In sintesi, la legge impedisce all’elettore di scegliere i candidati per i quali ha più stima. E non mette l’elettore in condizione di sapere se il suo voto permetterà ai candidati che egli non stima di entrare in Parlamento.

Va poi tenuto presente che la legge Rosato pone una soglia di sbarramento del 3%. Quindi se per caso una lista si presentasse da sola (e non in coalizione) e non raggiungesse, anche per un solo voto, il 3% non otterrebbe nessun seggio. Quindi circa un milione e 600mila elettori rimangono potenzialmente privati dei loro diritto di voto.

Considerato quanto sopra, credo si debba concludere che il Rosatellum concede agli italiani una libertà molto ridotta nella scelta dei propri rappresentanti in Parlamento. I capi dei partiti attuali, sia di centro-destra che di centro-sinistra, hanno già scelto un bel numero di deputati e di senatori saltando la volontà dei cittadini.
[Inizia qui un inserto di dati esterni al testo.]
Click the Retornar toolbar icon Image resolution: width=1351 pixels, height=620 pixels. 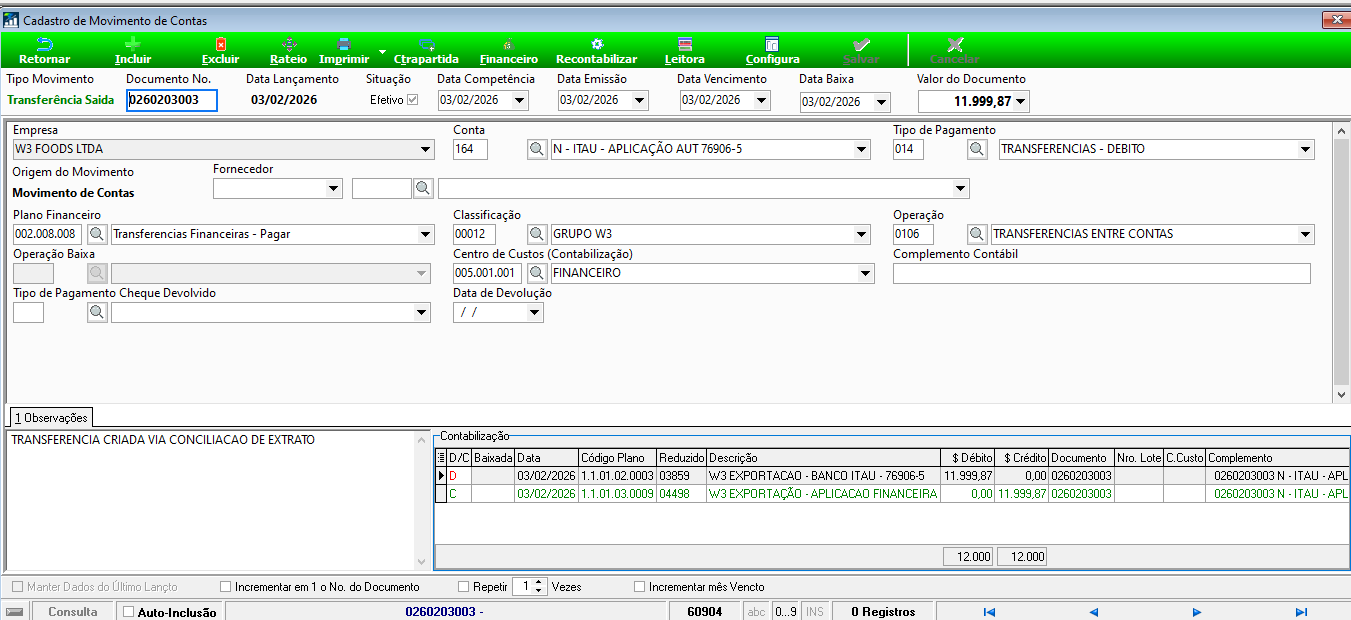[x=45, y=44]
A questo punto viene spontaneo ad alcune persone che hanno l’età di chi scrive (classe 1942) domandarsi: “Perché non si è continuato a votare con le leggi elettorali proporzionali, vigenti dal 1948 al 1992. Leggi che prevedevano una ripartizione dei seggi semplice semplice: ogni lista ottiene un numero di seggi in proporzione esatta al numero dei voti ricevuti? E per di più ogni elettore poteva esprimere fino a quattro preferenze sui nomi dei candidati presenti nelle singole liste? Non davano forse queste leggi una maggiore libertà di scelta agli elettori? Non erano queste leggi molto più coerenti con le norme della Costituzione? Il Rosatellum, limitando la libertà di scelta agli elettori, non è manifestamente incostituzionale?

Dopo essersi poste tali domande le stesse persone prendono atto degli effetti del Rosatellum a seguito delle elezioni che si sono svolte il 4 marzo 2018.
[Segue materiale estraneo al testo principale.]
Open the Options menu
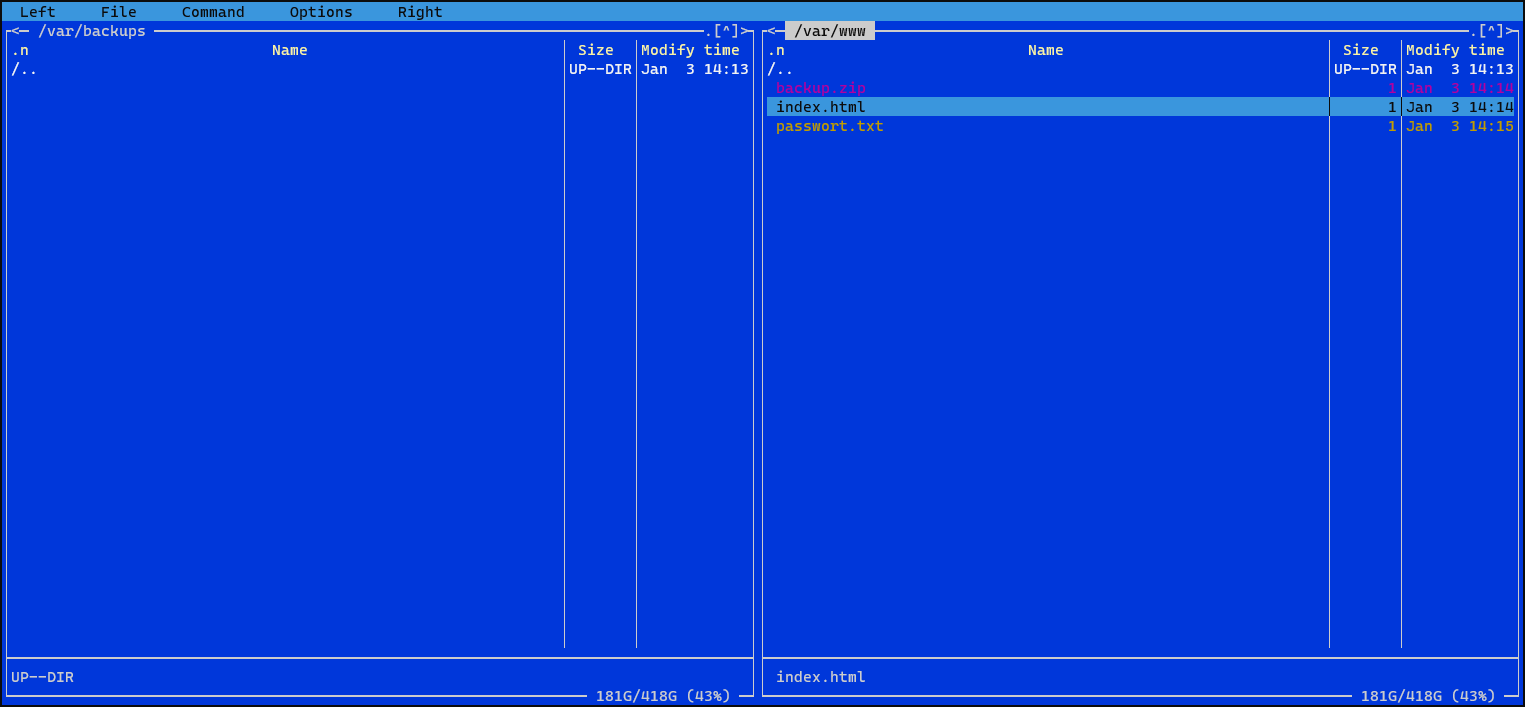 click(x=321, y=12)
Queste elezioni hanno prodotto un funzionamento del Parlamento che non ha avuto nessuna corrispondenza con la volontà espressa dagli elettori (sia pure con tutte le limitazioni su illustrate).

Nessuno degli elettori infatti, per qualunque lista avesse votato, avrebbe voluto le acrobatiche alleanze per la formazione dei governi decise dai capi partito dopo il voto. Detto in estrema sintesi, nessuno degli elettori avrebbe voluto la formazione delle alleanze di governo che si sono succedute dal 2018 ad oggi: alleanze giallo-verdi, giallo-rosse, giallo-verdi-rosso-blu.
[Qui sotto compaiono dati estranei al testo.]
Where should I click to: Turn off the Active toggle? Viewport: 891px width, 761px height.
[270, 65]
E ci fermeremo qui. Perché una narrazione delle stravaganze del Parlamento della XVIII Legislatura richiede un discorso che non può essere contenuto in un breve articolo. Un Parlamento che ha visto dominare, incontrastato e anzi incoraggiato dagli altri partiti, il MoVimento 5 Stelle. “Partito-non partito”, forte della sua maggioranza relativa del 33%. Un partito nato per demolire l’ordinamento costituzionale.

Resta in chi crede nella democrazia, la constatazione amara, che le elezioni del 25 settembre: I) non permetteranno agli elettori di scegliere liberamente i propri rappresentanti; II) il Parlamento sarà eletto in violazione della Costituzione; III) qualunque sia la coalizione che vincerà saranno i capi dei partiti attualmente in sella a decidere la formazione dei prossimi governi.

Il tutto in palese cintraddizione con quanto disposto dall’art. 48, 49, 51 della Costituzione.